• Instructions to follow:
Provide the data again in its entirety, exactly as given.

• Data to examine:
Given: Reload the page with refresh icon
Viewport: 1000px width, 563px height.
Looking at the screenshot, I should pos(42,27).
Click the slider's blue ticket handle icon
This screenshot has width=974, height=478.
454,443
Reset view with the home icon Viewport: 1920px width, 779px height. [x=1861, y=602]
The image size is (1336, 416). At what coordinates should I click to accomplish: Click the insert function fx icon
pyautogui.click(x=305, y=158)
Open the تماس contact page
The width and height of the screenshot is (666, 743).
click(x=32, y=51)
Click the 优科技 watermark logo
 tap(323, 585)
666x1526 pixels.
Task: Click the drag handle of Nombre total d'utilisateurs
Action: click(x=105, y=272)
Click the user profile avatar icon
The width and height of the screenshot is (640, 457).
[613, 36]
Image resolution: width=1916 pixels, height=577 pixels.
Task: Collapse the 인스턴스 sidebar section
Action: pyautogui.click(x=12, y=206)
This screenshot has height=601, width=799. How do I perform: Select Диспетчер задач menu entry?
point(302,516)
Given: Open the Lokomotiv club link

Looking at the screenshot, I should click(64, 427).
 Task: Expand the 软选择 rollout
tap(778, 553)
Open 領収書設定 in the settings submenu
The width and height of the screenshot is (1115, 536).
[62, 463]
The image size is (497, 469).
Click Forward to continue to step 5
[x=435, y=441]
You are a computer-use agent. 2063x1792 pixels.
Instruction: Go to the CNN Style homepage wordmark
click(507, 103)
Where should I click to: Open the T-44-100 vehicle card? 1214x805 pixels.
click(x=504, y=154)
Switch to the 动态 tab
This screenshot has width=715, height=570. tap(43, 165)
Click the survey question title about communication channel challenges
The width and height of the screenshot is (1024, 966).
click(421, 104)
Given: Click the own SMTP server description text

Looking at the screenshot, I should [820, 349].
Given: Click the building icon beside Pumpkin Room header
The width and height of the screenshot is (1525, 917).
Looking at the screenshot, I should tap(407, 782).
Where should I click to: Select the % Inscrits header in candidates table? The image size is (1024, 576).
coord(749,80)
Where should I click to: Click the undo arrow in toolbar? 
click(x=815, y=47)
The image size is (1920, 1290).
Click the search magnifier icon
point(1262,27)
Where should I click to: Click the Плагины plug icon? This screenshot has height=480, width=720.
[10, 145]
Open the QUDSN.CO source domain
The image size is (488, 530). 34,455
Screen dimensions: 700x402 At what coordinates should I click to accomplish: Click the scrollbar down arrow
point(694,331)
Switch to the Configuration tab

• Result:
Given: Reload the page with refresh icon
Viewport: 1000px width, 563px height.
Looking at the screenshot, I should pos(42,27).
Click the slider's blue ticket handle icon
This screenshot has width=974, height=478.
454,443
Reset view with the home icon Viewport: 1920px width, 779px height. [x=1861, y=602]
The image size is (1336, 416). At what coordinates should I click to accomplish: Click the insert function fx icon
pyautogui.click(x=305, y=158)
Open the تماس contact page
The width and height of the screenshot is (666, 743).
click(x=32, y=51)
Click the 优科技 watermark logo
 tap(323, 585)
666x1526 pixels.
Task: Click the drag handle of Nombre total d'utilisateurs
Action: click(x=105, y=272)
Click the user profile avatar icon
The width and height of the screenshot is (640, 457).
[613, 36]
Image resolution: width=1916 pixels, height=577 pixels.
Task: Collapse the 인스턴스 sidebar section
Action: pyautogui.click(x=12, y=206)
This screenshot has height=601, width=799. How do I perform: Select Диспетчер задач menu entry?
point(302,516)
Given: Open the Lokomotiv club link

Looking at the screenshot, I should click(64, 427).
 Task: Expand the 软选择 rollout
tap(778, 553)
Open 領収書設定 in the settings submenu
The width and height of the screenshot is (1115, 536).
[62, 463]
The image size is (497, 469).
Click Forward to continue to step 5
[x=435, y=441]
You are a computer-use agent. 2063x1792 pixels.
Instruction: Go to the CNN Style homepage wordmark
click(507, 103)
Where should I click to: Open the T-44-100 vehicle card? 1214x805 pixels.
click(x=504, y=154)
Switch to the 动态 tab
This screenshot has width=715, height=570. tap(43, 165)
Click the survey question title about communication channel challenges
The width and height of the screenshot is (1024, 966).
click(421, 104)
Given: Click the own SMTP server description text

Looking at the screenshot, I should [820, 349].
Given: Click the building icon beside Pumpkin Room header
The width and height of the screenshot is (1525, 917).
Looking at the screenshot, I should tap(407, 782).
Where should I click to: Select the % Inscrits header in candidates table? The image size is (1024, 576).
coord(749,80)
Where should I click to: Click the undo arrow in toolbar? 
click(x=815, y=47)
The image size is (1920, 1290).
Click the search magnifier icon
point(1262,27)
Where should I click to: Click the Плагины plug icon? This screenshot has height=480, width=720.
[10, 145]
Open the QUDSN.CO source domain
The image size is (488, 530). 34,455
Screen dimensions: 700x402 At what coordinates should I click to accomplish: Click the scrollbar down arrow
point(694,331)
Switch to the Configuration tab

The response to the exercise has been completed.